Anyone who follows the Canadian tech sector know the story of the past eighteen months, outside of RIM’s woes, has been M&A.
Canada has lost billions in market value with the exits of companies such as Bridgewater, Miranda, Zarlink, 20-20 Technologies, March Networks and Ruggedcom.
Today, a new survey from from Ernst & Young says this phenomenon is part of larger trend, driven by low interest rates and the Eurozone crisis. Ernst and Young expects Canadian companies might just become the hunter, not the hunted. 44% of Canadian companies expect to pursue M&A in the next 12 months, says the report.
Tony Ianni, Transaction Advisory Services Partner at Ernst & Young says Canada find itself in a unique position. “Canadian firms are looking to acquisitions to gain share in existing markets and, to a lesser extent, to gain share in new markets,” he said, adding: “Canadian companies are also more inclined to look at mergers and acquisitions as a means of taking advantage of the Eurozone crisis, far more so than survey respondents from other countries.”
The survey, the seventh twice-yearly report since 2009, is part of Ernst & Young’s Capital Confidence Barometer queried more than 1,500 senior executives from large companies around the world and across industry sectors. Ernst and Young looked to gauge corporate confidence in the economic outlook, understand boardroom priorities over the next 12 months, and identify the emerging capital practices.

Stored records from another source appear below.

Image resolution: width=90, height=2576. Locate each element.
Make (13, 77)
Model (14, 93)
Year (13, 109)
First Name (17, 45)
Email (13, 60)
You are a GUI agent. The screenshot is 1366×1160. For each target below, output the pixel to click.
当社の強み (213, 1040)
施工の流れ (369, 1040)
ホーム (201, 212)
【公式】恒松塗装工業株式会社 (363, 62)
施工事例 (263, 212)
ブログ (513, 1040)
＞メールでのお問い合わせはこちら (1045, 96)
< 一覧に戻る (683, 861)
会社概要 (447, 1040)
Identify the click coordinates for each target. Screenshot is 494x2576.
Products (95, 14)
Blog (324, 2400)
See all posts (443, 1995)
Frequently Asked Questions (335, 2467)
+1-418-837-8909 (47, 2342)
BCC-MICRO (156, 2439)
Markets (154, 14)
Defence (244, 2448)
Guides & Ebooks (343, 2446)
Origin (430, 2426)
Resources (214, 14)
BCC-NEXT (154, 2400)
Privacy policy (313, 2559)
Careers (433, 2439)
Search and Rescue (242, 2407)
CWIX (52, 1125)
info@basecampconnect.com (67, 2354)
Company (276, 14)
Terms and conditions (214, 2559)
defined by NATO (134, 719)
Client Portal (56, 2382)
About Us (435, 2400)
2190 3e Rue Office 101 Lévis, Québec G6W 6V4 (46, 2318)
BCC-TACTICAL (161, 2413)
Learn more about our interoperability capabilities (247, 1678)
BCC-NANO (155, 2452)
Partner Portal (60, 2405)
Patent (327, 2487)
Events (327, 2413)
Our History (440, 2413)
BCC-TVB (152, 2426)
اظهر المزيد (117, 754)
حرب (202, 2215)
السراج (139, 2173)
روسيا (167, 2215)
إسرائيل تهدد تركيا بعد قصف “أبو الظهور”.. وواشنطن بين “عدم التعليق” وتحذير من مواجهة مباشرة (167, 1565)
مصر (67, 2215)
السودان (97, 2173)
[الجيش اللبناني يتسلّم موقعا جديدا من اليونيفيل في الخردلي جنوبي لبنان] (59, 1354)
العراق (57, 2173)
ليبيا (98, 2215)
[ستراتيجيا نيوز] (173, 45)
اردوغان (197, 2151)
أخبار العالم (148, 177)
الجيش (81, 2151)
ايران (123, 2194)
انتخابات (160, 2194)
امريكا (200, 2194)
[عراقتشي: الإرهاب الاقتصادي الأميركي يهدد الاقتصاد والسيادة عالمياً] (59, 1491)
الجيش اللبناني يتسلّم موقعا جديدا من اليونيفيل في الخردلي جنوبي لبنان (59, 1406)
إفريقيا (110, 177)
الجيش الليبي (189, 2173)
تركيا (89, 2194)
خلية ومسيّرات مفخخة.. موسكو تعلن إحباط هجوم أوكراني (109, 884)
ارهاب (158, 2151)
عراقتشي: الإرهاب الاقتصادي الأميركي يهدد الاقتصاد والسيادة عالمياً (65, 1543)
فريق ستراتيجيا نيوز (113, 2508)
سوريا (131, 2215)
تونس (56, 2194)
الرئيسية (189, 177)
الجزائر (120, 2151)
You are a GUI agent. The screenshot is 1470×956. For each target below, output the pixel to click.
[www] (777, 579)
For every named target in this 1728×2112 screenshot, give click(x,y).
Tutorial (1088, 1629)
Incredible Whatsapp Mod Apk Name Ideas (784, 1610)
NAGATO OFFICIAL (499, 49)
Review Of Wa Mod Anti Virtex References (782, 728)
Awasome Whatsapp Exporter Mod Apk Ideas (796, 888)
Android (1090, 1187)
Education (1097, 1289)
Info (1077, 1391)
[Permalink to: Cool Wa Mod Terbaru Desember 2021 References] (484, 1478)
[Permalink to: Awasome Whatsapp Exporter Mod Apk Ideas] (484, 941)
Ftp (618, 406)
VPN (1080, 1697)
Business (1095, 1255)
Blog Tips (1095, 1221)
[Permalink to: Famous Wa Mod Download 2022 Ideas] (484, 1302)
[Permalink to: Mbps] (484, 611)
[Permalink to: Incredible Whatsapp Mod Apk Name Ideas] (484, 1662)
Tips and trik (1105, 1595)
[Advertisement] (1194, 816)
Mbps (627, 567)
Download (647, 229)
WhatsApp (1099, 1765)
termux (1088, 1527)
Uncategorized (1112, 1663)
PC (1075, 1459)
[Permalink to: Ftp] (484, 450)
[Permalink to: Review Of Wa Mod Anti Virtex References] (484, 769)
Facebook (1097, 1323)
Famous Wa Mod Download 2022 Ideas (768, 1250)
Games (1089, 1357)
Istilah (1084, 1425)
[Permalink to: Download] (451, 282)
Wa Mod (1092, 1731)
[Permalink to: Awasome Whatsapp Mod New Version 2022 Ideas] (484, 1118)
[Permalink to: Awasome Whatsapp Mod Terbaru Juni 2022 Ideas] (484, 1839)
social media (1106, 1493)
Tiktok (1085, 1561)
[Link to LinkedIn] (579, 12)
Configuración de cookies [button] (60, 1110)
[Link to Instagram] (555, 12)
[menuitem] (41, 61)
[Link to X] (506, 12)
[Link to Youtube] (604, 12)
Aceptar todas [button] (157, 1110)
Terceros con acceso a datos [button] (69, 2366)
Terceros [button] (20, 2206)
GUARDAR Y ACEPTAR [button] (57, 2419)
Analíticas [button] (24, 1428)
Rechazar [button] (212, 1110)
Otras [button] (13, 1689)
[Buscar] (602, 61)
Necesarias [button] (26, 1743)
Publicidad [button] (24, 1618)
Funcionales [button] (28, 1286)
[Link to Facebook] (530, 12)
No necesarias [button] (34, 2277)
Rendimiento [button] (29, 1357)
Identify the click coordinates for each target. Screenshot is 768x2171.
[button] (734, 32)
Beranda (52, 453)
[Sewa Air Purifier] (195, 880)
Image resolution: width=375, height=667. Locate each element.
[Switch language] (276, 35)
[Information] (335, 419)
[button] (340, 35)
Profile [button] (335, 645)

A caveat to the survey, Ianni warns, is the availability of credit. Although banks in Canada survived the financial meltdown of 2008 and 2009 relatively unscathed, he says, they are still taking a risk-averse approach. This has a particular impact on smaller, private companies. The survey revealed that 90% of the deals expected over the next year would be less than $500-million in value.